Archive for November, 2010

Nov 19 2010

i like television

Earlier today someone on Reddit started a poll to find out “What’s your favorite television show across time and genres?” That’s a pretty broad brush for a survey. I have a hard time picking my favorite ice cream, much less my favorite work in a certain medium.

Part of the problem I think is that shows on this side of the pond are expected to run for too long. It’s hard to maintain perfection over a lengthy period of time, not to mention adequate character development. Look at Fawlty Towers — two seasons of six episodes, and they’re almost all perfect. Compare that to the Simpsons, which has been on television for 22 seasons: some seasons have been magnificent while others were utter crap. The overall impression is pretty mixed, though, which personally would knock it off my list of favorite shows of all time despite points of brilliance.

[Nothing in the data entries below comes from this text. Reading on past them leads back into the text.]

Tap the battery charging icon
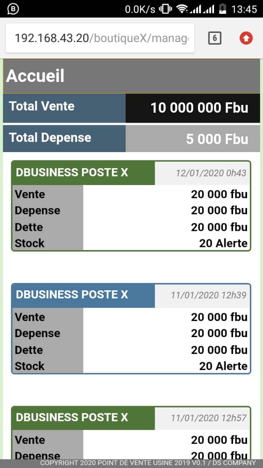The image size is (263, 468). point(223,9)
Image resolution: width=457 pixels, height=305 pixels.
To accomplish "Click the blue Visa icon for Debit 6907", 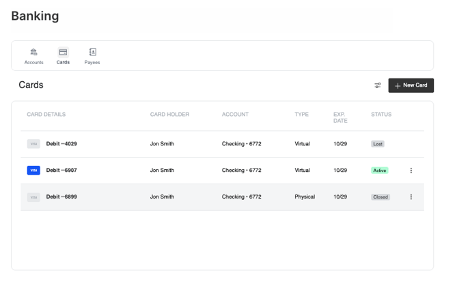I will [x=33, y=171].
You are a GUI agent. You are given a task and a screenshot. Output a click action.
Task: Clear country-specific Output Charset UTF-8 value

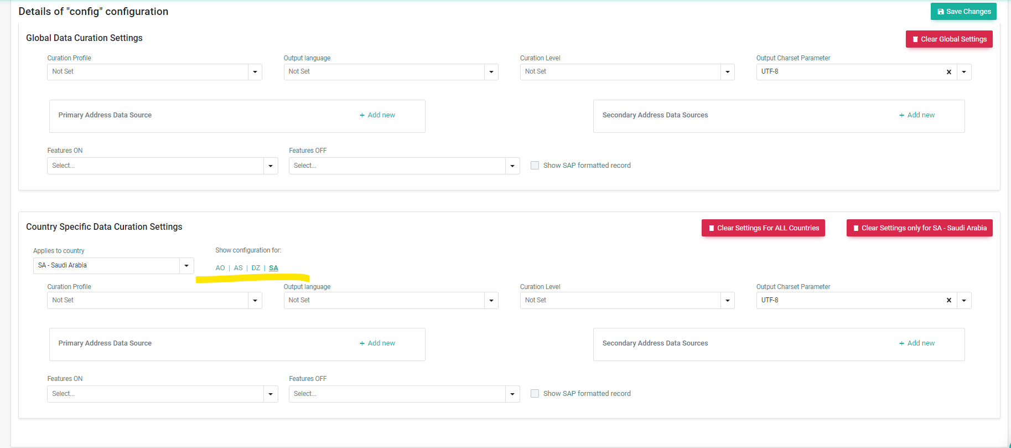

The only show I can think of that doesn’t stick to the “longer run = worse show” formula is Seinfeld. Seinfeld was on the air for nine seasons, but was saved in part by the fact that the characters really never developed and the plots were about nothing. The episodes were pretty self-contained with few callbacks to previous events, and “Jerry is a jerk and steals a marble rye” was fairly interchangeable with “Jerry is a jerk and makes out during Schindler’s List”. (As with all the best shows, having exceedingly good writers helps.)

So I guess being canceled early or being British are your best bets for television greatness.

Okay, links:

* The TV Tropes page for Community’s amazing Modern Warfare episode. But didn’t I link to a Community-related thing just yesterday? It’s almost like I’ve become a huge Community fangirl and am trying to convince people to watch it on Thursday nights on NBC (or the internet)!

* What’s Alan Watching covers The Wire for newbies. I just started this series last night, and I can already tell that it’s going to be amazing. I adore Oz** and loved Homicide: Life on the Street, and both of those shows supplied much of the on- and off-screen talent. It’s really big and confusing and interwoven, though, so a viewer’s guide like this can be handy.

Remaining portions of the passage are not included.